Most of us go about our daily lives, passingly interested in the news, hoping that what we hear is the truth. (Not me, of course.)
We probably never think about the individuals that decide what we hear or don't hear.
We probably don't stop to think that about 90% of those individuals are far-left Democrats.
Then we wonder why the LA Times will not release a certain video of Barack Obama. Are they not in the news business? Would they not make a lot of money by attracting a lot of viewers to their web site? What are they in business for if not for scoops?
You, the average Joe or Josephine, must be the ones who'll put a fork in the Major Media. You buy their papers and watch their news broadcasts. Why would you want to give your time and money to a group of people who think you only deserve scraps of truth?
Fox News has a story on a report that shows how McCain has received almost 60% negative coverage in the Media, while Obama is less than 30%. In other words, negative coverage of McCain is 100% more than negative coverage of Obama; McCain gets twice the amount of negative coverage.
Hearken back to the 90's - the Monica Lewinsky scandal. Most of you probably don't know or remember that Newsweek sat on this story for about a week. They had the scoop on the biggest scandal of the 90's (outside of Clinton ignoring terrorist attacks, which is only a scandal in retrospect) and they sat on the story.
Drudge became a household name after he broke the story. And now his site is one of the most viewed sites on all of the web. But Washington Post-owned Newsweek didn't think it would be good to run the story.

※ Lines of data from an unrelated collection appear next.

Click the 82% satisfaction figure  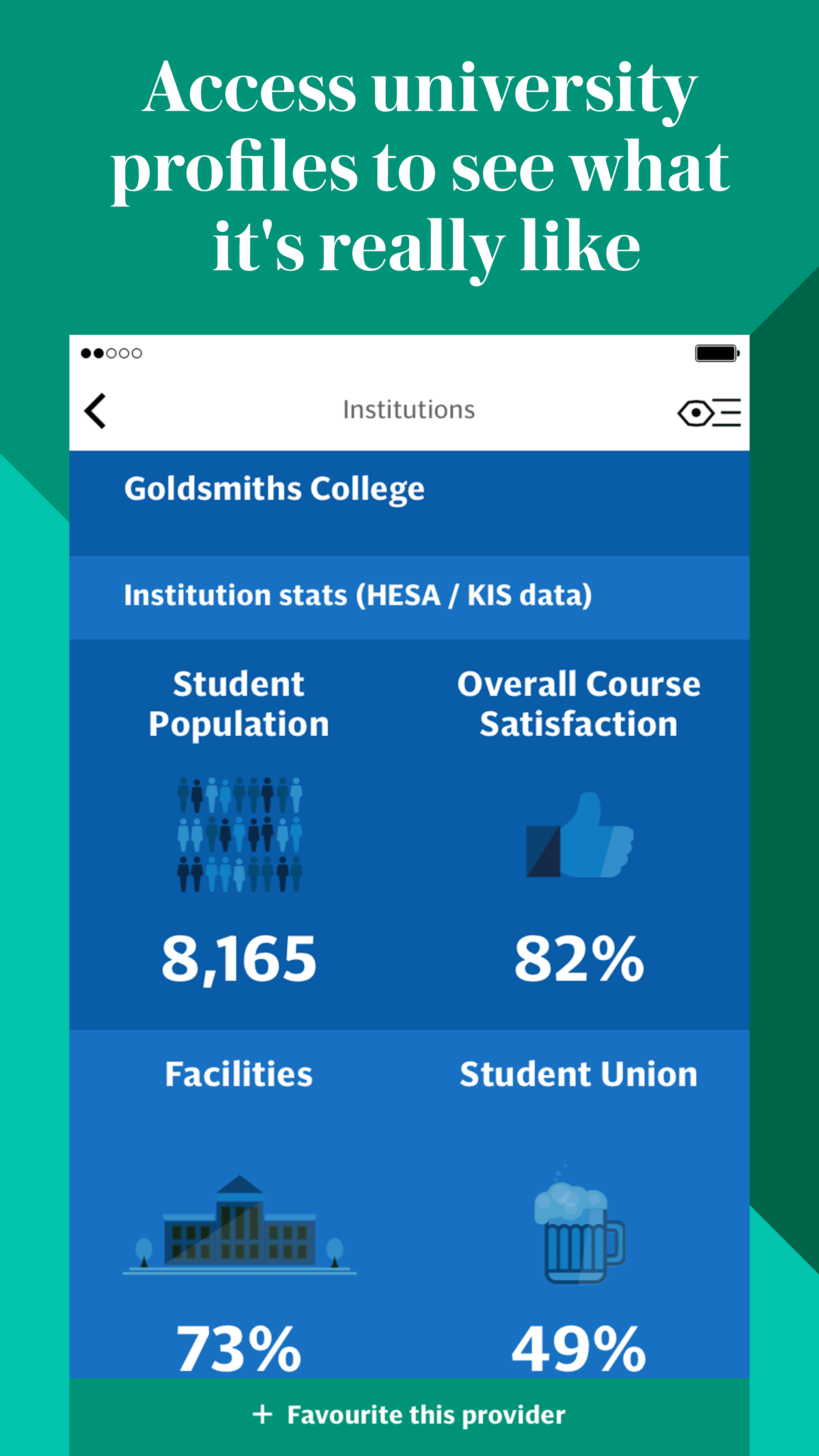point(579,959)
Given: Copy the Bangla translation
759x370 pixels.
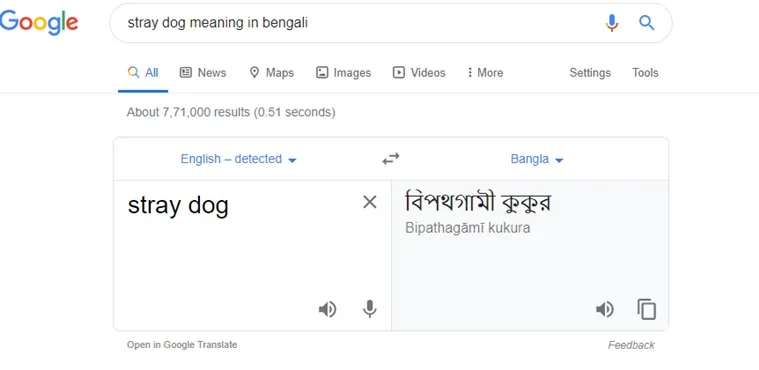Looking at the screenshot, I should tap(647, 309).
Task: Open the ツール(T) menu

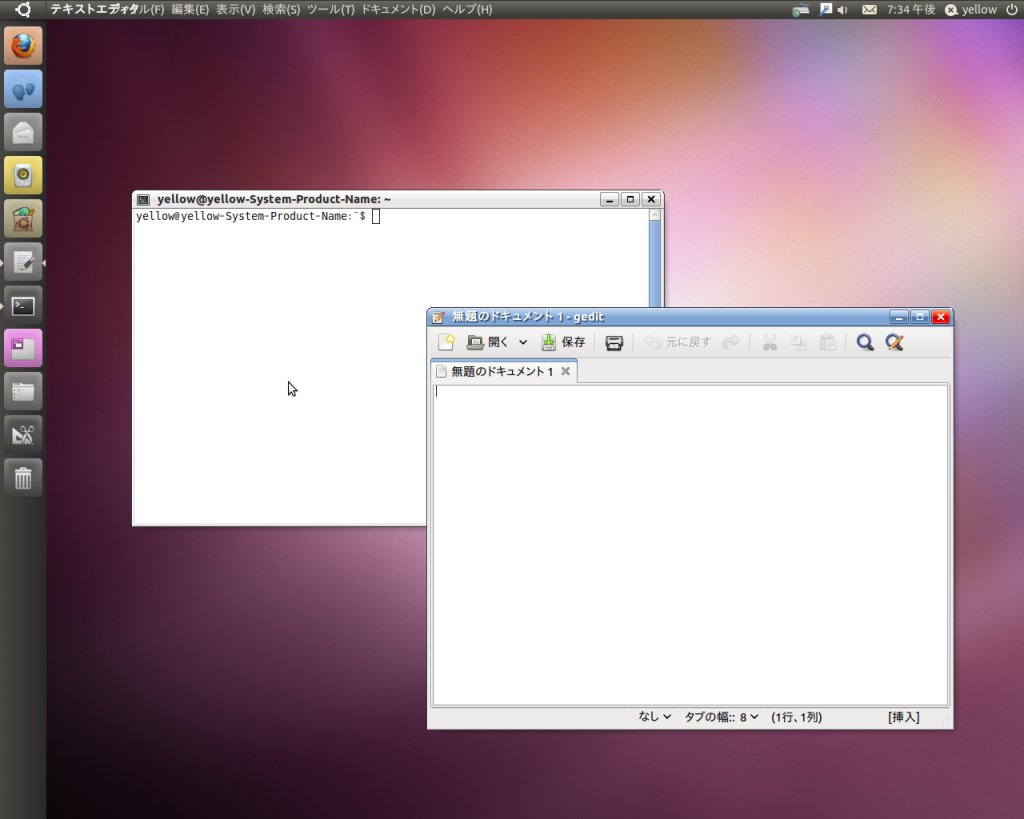Action: pyautogui.click(x=330, y=9)

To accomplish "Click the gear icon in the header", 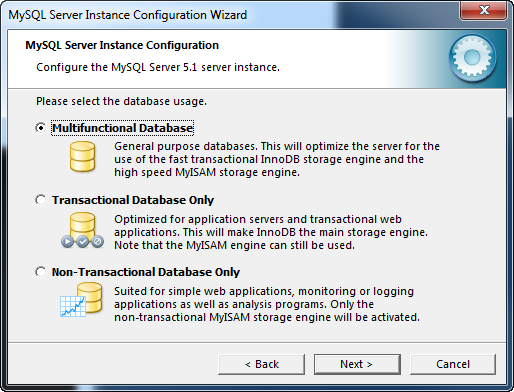I will [472, 58].
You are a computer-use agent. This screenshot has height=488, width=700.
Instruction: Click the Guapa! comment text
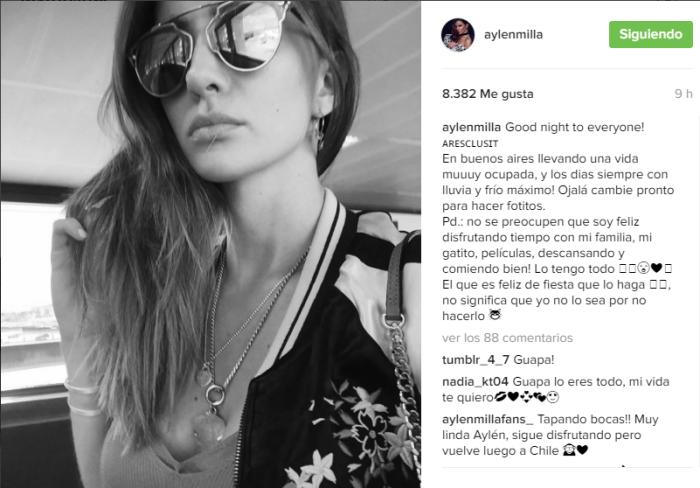click(534, 360)
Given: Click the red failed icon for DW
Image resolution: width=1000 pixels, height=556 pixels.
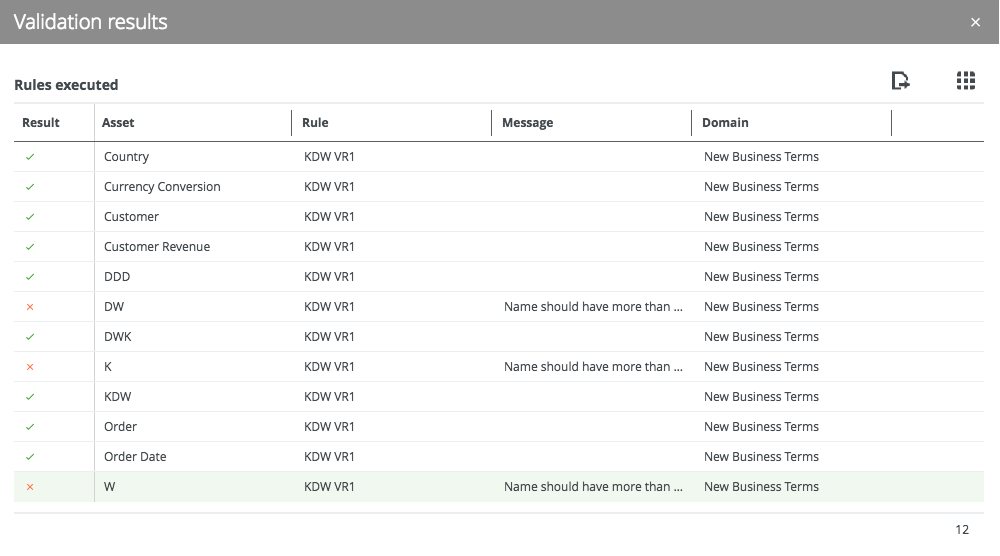Looking at the screenshot, I should pyautogui.click(x=30, y=307).
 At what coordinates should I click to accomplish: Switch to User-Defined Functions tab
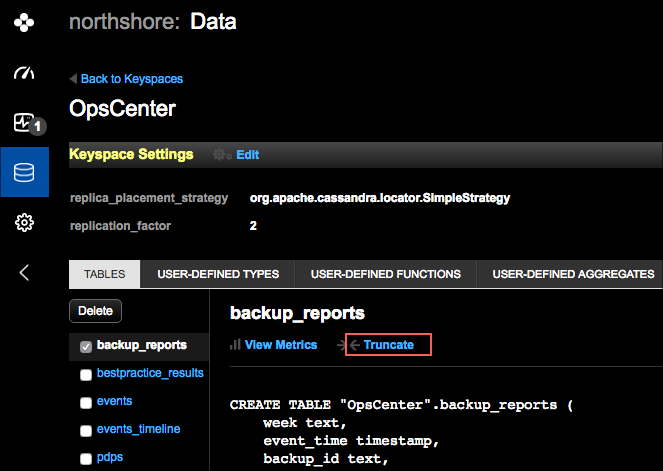point(385,274)
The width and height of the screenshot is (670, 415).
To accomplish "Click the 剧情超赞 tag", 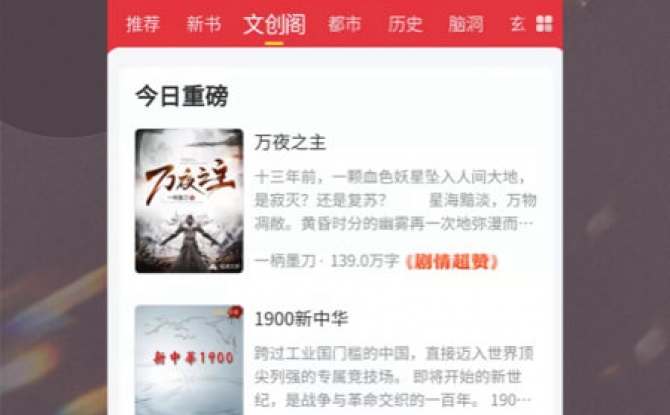I will (452, 262).
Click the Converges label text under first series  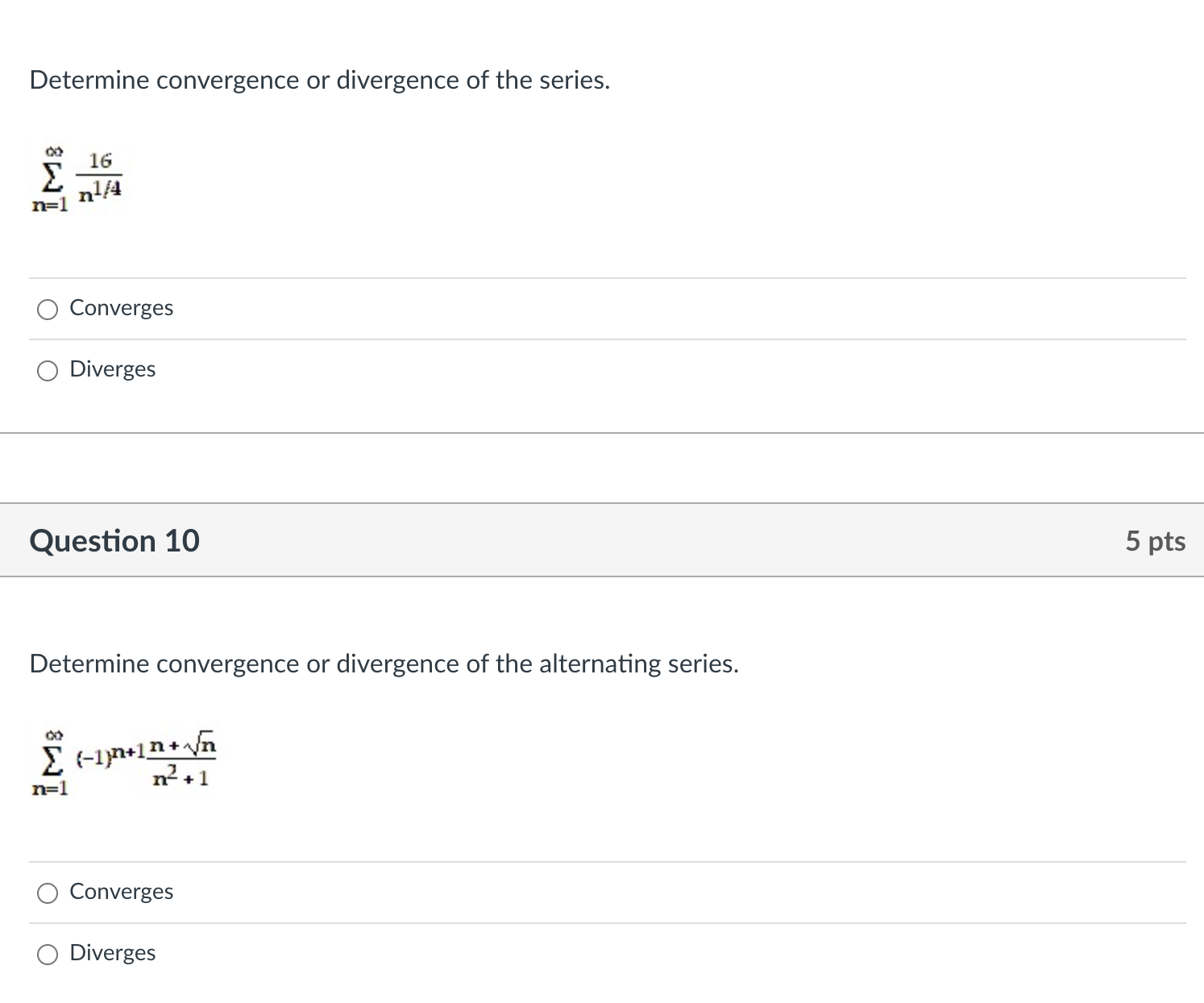(122, 308)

Now, here we are with the LA Times hiding a video for Barack Obama. In this video, he purportedly toasts a man, Rashid Khalidi, with strong ties to the PLO, and thus terrorism. And his terrorist friend Bill Ayers was also there, praising Khalidi.
Quotes from the story at Fox News:
"Khalidi was a frequent dinner guest at the Obama's home and at his farewell dinner in 2003 Obama joined the unrepentant terrorist William Ayers in giving testimonials on Khalidi's role in the community," McCain spokesman Michael Goldfarb said in a written statement. "The election is one week away, and it's unfortunate that the press so obviously favors Barack Obama that this campaign must publicly request that the Los Angeles Times do its job -- make information public."